Please transcribe the entries that follow exactly as they stand, skipping each picture.

Study material:
════════════════════

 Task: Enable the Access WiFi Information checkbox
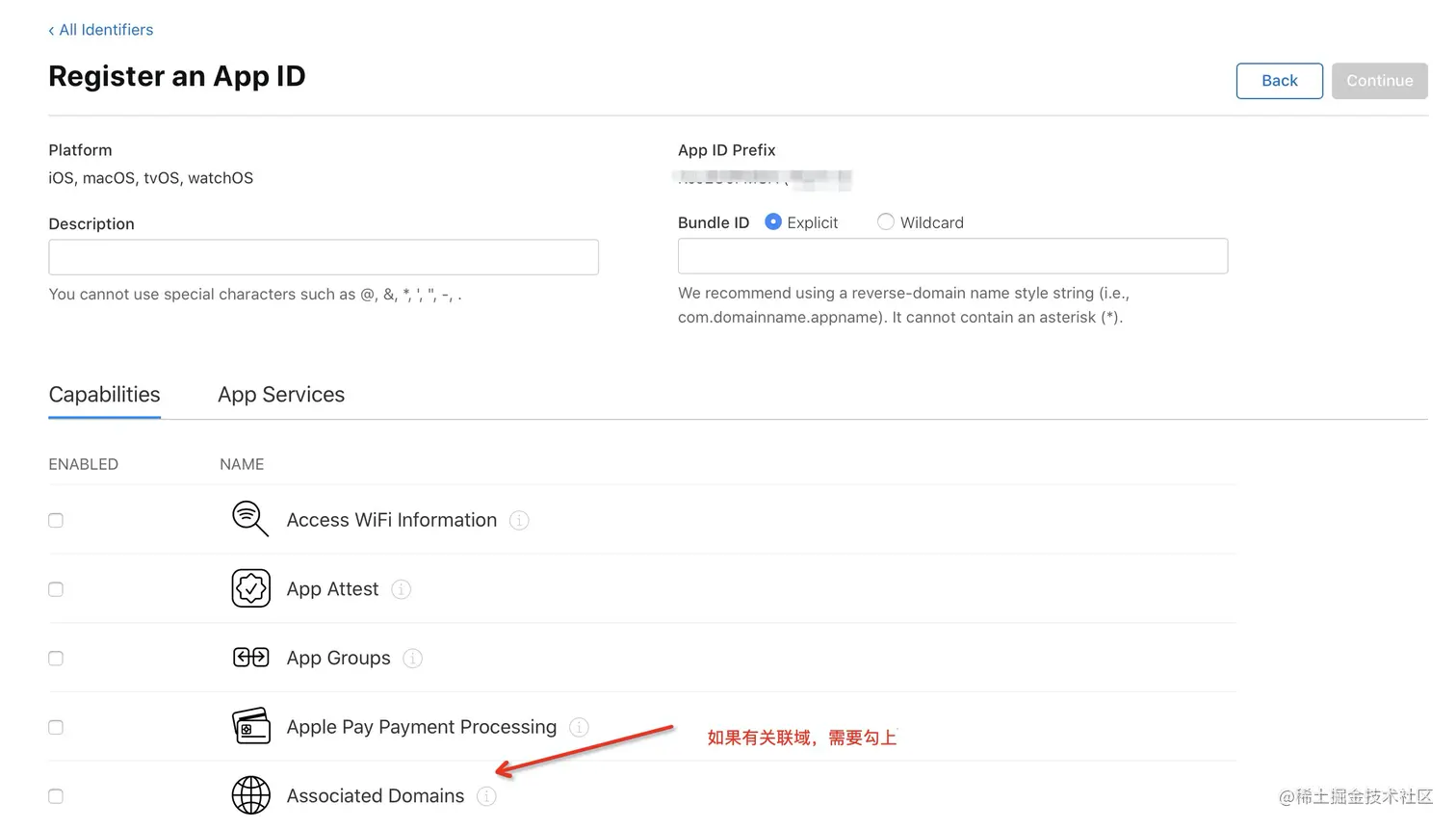pyautogui.click(x=56, y=521)
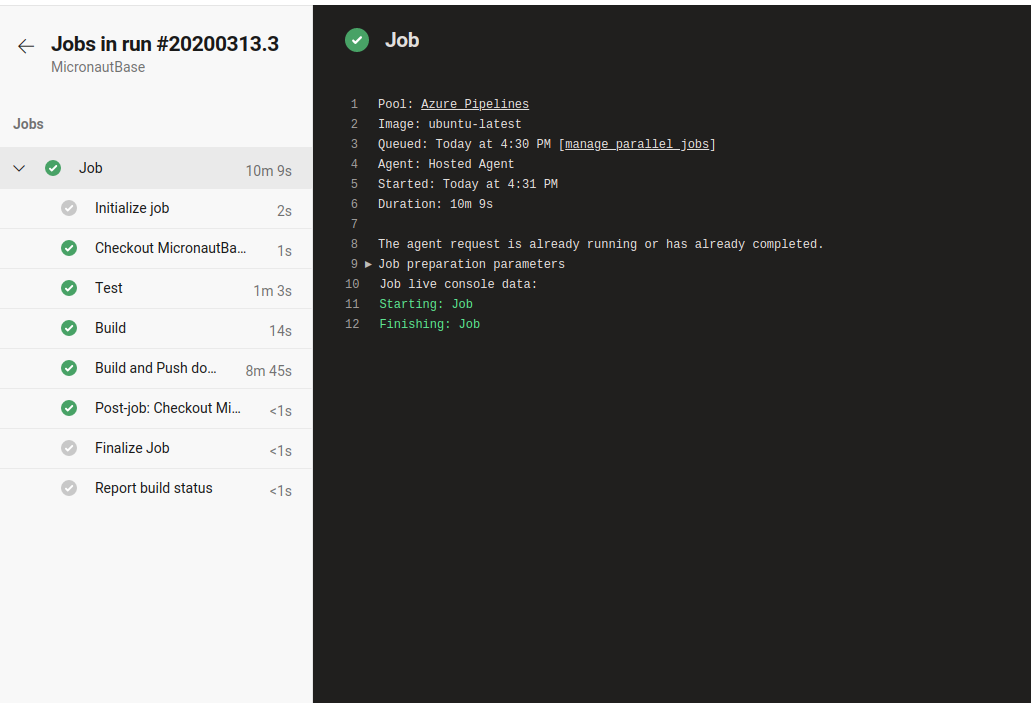Image resolution: width=1031 pixels, height=703 pixels.
Task: Select the Initialize job step
Action: (x=132, y=208)
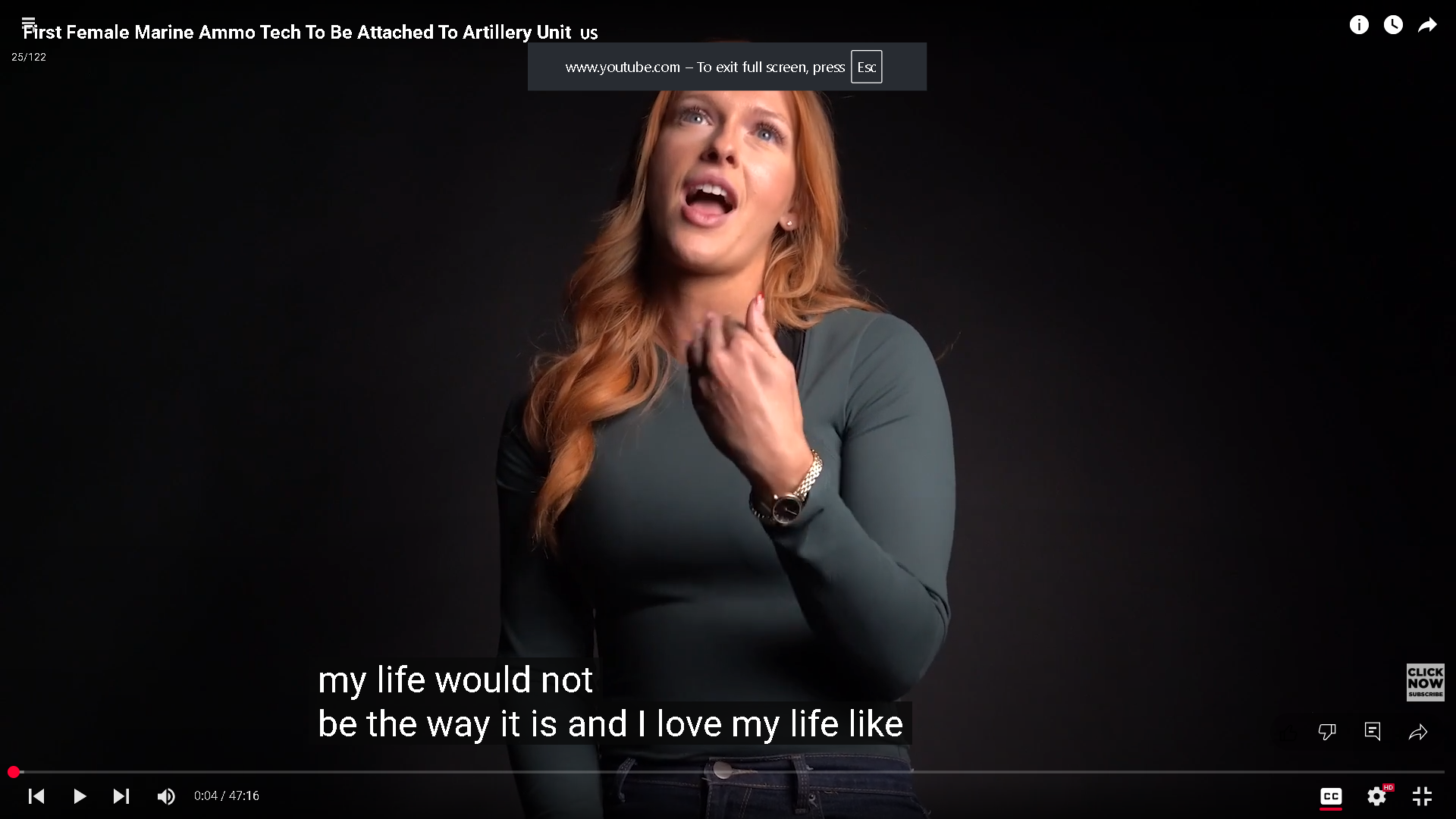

════════════════════

Exercise result:
 Task: Enable the Access WiFi Information checkbox
pyautogui.click(x=56, y=521)
Image resolution: width=1031 pixels, height=703 pixels.
Task: Select the Initialize job step
Action: (x=132, y=208)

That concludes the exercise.